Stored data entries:
________________
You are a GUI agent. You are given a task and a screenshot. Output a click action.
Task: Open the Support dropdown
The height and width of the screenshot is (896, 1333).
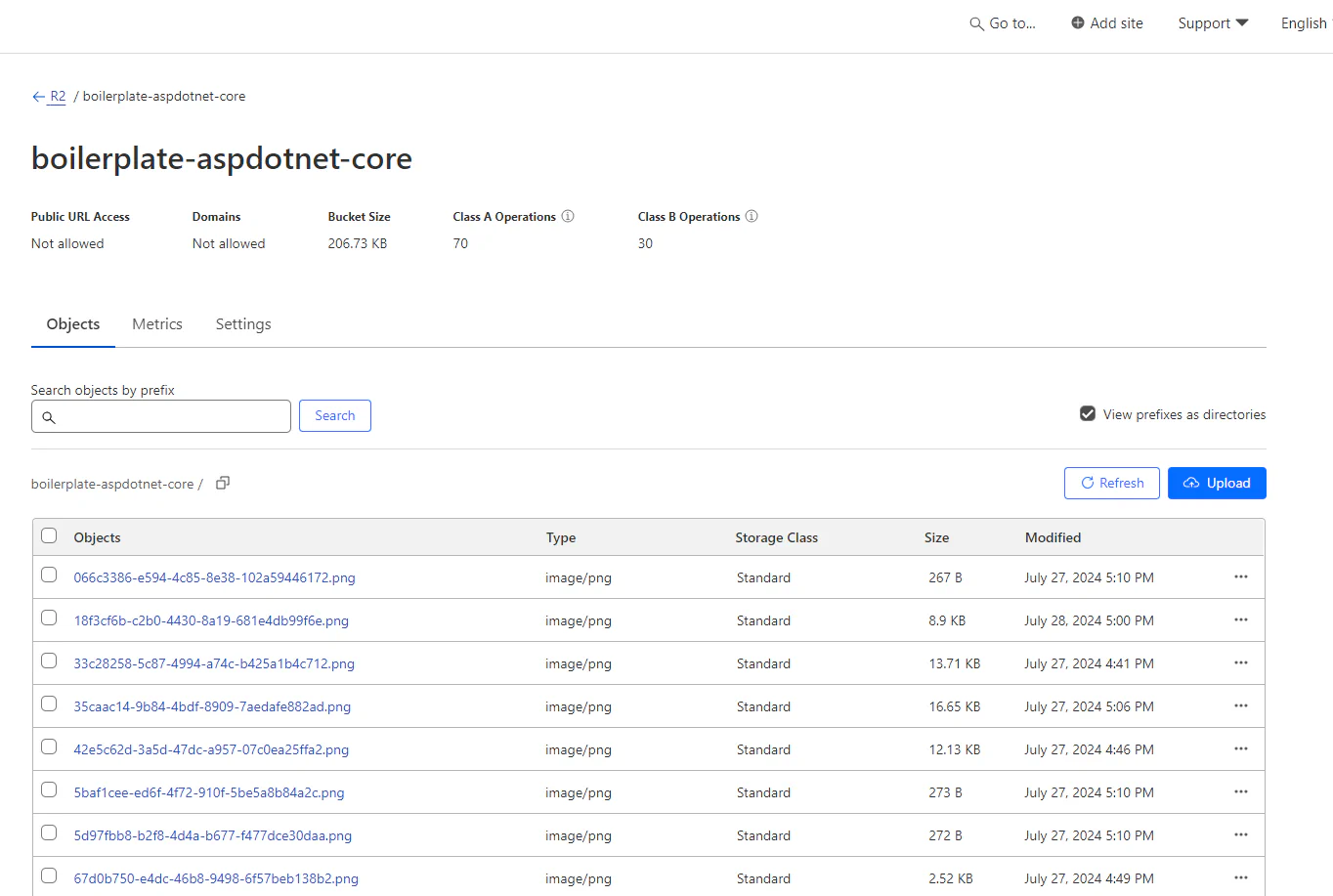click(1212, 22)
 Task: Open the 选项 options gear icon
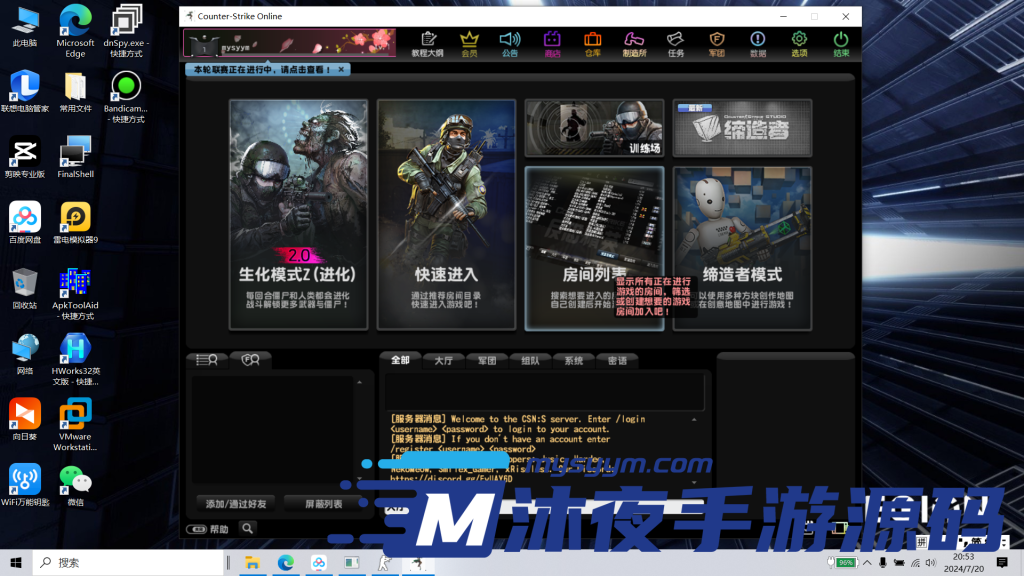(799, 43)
________________
Task prompt: Begin at the line with "Task: Open the Support dropdown" and retype exactly every line through the last one of the entries above, both included, and nothing more; pictures stay out.

Solution to the problem:
Task: Open the Support dropdown
The height and width of the screenshot is (896, 1333).
click(1212, 22)
 Task: Open the 选项 options gear icon
(799, 43)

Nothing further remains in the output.